■ **What the exercise asks**:
For this exercise, set down all the records exactly as given.

***** Task material

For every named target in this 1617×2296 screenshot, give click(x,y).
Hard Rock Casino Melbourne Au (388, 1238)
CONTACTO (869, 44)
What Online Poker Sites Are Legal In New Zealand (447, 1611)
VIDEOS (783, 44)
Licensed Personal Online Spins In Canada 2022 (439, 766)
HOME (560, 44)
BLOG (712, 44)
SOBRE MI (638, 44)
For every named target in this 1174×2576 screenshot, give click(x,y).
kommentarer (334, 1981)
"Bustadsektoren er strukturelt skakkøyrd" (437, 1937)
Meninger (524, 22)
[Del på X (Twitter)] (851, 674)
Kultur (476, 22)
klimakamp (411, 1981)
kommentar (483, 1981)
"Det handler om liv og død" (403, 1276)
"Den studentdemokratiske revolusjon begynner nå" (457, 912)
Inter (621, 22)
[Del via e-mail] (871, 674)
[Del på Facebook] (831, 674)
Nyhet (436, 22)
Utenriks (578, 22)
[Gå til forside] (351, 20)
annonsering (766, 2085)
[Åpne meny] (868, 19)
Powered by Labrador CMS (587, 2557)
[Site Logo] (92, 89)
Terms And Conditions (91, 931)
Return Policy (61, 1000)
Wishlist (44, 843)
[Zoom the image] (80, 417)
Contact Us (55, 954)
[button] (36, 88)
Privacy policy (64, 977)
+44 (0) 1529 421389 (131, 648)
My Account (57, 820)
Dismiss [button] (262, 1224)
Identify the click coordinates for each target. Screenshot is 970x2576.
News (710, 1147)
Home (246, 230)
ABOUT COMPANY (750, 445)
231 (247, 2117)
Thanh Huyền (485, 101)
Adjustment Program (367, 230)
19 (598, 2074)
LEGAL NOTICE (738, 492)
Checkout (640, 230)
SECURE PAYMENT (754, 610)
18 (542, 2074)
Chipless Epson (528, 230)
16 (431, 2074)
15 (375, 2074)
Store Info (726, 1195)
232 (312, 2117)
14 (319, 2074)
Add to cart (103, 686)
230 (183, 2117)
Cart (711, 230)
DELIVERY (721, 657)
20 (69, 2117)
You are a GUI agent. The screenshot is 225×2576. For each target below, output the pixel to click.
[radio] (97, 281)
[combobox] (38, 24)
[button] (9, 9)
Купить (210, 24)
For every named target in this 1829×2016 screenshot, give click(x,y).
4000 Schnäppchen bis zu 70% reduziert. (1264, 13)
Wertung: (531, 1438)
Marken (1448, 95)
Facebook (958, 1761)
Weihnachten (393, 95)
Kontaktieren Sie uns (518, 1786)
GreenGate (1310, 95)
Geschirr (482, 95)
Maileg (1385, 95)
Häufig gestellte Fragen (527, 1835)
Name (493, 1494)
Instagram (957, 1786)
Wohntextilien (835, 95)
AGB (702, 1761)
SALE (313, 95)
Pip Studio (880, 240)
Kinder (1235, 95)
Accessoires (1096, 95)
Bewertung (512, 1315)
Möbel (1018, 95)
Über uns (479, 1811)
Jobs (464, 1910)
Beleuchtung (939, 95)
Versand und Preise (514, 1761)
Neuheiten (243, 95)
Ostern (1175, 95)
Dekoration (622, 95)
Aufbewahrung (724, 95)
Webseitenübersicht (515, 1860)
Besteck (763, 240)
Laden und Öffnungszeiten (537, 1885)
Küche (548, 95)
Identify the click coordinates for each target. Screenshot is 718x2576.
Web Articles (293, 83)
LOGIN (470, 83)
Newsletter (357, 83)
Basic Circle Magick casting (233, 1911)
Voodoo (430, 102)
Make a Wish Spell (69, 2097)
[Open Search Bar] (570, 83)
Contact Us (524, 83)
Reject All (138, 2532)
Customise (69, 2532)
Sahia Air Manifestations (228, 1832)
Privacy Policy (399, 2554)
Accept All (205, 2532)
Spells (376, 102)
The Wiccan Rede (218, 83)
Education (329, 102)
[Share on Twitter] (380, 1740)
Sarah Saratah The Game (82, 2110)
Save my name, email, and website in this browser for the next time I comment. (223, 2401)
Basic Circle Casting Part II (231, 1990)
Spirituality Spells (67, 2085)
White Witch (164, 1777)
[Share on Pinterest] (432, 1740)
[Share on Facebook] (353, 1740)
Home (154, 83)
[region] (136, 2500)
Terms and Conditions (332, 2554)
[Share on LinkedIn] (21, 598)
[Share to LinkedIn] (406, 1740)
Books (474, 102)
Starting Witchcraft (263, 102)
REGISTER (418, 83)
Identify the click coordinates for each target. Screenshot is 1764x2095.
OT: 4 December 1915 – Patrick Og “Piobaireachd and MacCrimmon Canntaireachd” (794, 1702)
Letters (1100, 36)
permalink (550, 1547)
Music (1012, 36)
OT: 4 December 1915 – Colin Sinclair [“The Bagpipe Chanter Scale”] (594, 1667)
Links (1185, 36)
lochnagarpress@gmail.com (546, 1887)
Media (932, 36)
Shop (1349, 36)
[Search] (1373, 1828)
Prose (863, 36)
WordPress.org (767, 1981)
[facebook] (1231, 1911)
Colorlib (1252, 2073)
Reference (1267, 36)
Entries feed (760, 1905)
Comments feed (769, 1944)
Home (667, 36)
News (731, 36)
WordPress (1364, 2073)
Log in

**********

■ **Solution to the problem**:
For every named target in this 1617×2296 screenshot, give click(x,y).
Hard Rock Casino Melbourne Au (388, 1238)
CONTACTO (869, 44)
What Online Poker Sites Are Legal In New Zealand (447, 1611)
VIDEOS (783, 44)
Licensed Personal Online Spins In Canada 2022 (439, 766)
HOME (560, 44)
BLOG (712, 44)
SOBRE MI (638, 44)
For every named target in this 1174×2576 screenshot, give click(x,y).
kommentarer (334, 1981)
"Bustadsektoren er strukturelt skakkøyrd" (437, 1937)
Meninger (524, 22)
[Del på X (Twitter)] (851, 674)
Kultur (476, 22)
klimakamp (411, 1981)
kommentar (483, 1981)
"Det handler om liv og død" (403, 1276)
"Den studentdemokratiske revolusjon begynner nå" (457, 912)
Inter (621, 22)
[Del via e-mail] (871, 674)
[Del på Facebook] (831, 674)
Nyhet (436, 22)
Utenriks (578, 22)
[Gå til forside] (351, 20)
annonsering (766, 2085)
[Åpne meny] (868, 19)
Powered by Labrador CMS (587, 2557)
[Site Logo] (92, 89)
Terms And Conditions (91, 931)
Return Policy (61, 1000)
Wishlist (44, 843)
[Zoom the image] (80, 417)
Contact Us (55, 954)
[button] (36, 88)
Privacy policy (64, 977)
+44 (0) 1529 421389 (131, 648)
My Account (57, 820)
Dismiss [button] (262, 1224)
Identify the click coordinates for each target. Screenshot is 970x2576.
News (710, 1147)
Home (246, 230)
ABOUT COMPANY (750, 445)
231 (247, 2117)
Thanh Huyền (485, 101)
Adjustment Program (367, 230)
19 (598, 2074)
LEGAL NOTICE (738, 492)
Checkout (640, 230)
SECURE PAYMENT (754, 610)
18 (542, 2074)
Chipless Epson (528, 230)
16 (431, 2074)
15 (375, 2074)
Store Info (726, 1195)
232 (312, 2117)
14 (319, 2074)
Add to cart (103, 686)
230 (183, 2117)
Cart (711, 230)
DELIVERY (721, 657)
20 (69, 2117)
You are a GUI agent. The screenshot is 225×2576. For each target below, output the pixel to click.
[radio] (97, 281)
[combobox] (38, 24)
[button] (9, 9)
Купить (210, 24)
For every named target in this 1829×2016 screenshot, give click(x,y).
4000 Schnäppchen bis zu 70% reduziert. (1264, 13)
Wertung: (531, 1438)
Marken (1448, 95)
Facebook (958, 1761)
Weihnachten (393, 95)
Kontaktieren Sie uns (518, 1786)
GreenGate (1310, 95)
Geschirr (482, 95)
Maileg (1385, 95)
Häufig gestellte Fragen (527, 1835)
Name (493, 1494)
Instagram (957, 1786)
Wohntextilien (835, 95)
AGB (702, 1761)
SALE (313, 95)
Pip Studio (880, 240)
Kinder (1235, 95)
Accessoires (1096, 95)
Bewertung (512, 1315)
Möbel (1018, 95)
Über uns (479, 1811)
Jobs (464, 1910)
Beleuchtung (939, 95)
Versand und Preise (514, 1761)
Neuheiten (243, 95)
Ostern (1175, 95)
Dekoration (622, 95)
Aufbewahrung (724, 95)
Webseitenübersicht (515, 1860)
Besteck (763, 240)
Laden und Öffnungszeiten (537, 1885)
Küche (548, 95)
Identify the click coordinates for each target. Screenshot is 718x2576.
Web Articles (293, 83)
LOGIN (470, 83)
Newsletter (357, 83)
Basic Circle Magick casting (233, 1911)
Voodoo (430, 102)
Make a Wish Spell (69, 2097)
[Open Search Bar] (570, 83)
Contact Us (524, 83)
Reject All (138, 2532)
Customise (69, 2532)
Sahia Air Manifestations (228, 1832)
Privacy Policy (399, 2554)
Accept All (205, 2532)
Spells (376, 102)
The Wiccan Rede (218, 83)
Education (329, 102)
[Share on Twitter] (380, 1740)
Sarah Saratah The Game (82, 2110)
Save my name, email, and website in this browser for the next time I comment. (223, 2401)
Basic Circle Casting Part II (231, 1990)
Spirituality Spells (67, 2085)
White Witch (164, 1777)
[Share on Pinterest] (432, 1740)
[Share on Facebook] (353, 1740)
Home (154, 83)
[region] (136, 2500)
Terms and Conditions (332, 2554)
[Share on LinkedIn] (21, 598)
[Share to LinkedIn] (406, 1740)
Books (474, 102)
Starting Witchcraft (263, 102)
REGISTER (418, 83)
Identify the click coordinates for each target. Screenshot is 1764x2095.
OT: 4 December 1915 – Patrick Og “Piobaireachd and MacCrimmon Canntaireachd” (794, 1702)
Letters (1100, 36)
permalink (550, 1547)
Music (1012, 36)
OT: 4 December 1915 – Colin Sinclair [“The Bagpipe Chanter Scale”] (594, 1667)
Links (1185, 36)
lochnagarpress@gmail.com (546, 1887)
Media (932, 36)
Shop (1349, 36)
[Search] (1373, 1828)
Prose (863, 36)
WordPress.org (767, 1981)
[facebook] (1231, 1911)
Colorlib (1252, 2073)
Reference (1267, 36)
Entries feed (760, 1905)
Comments feed (769, 1944)
Home (667, 36)
News (731, 36)
WordPress (1364, 2073)
Log in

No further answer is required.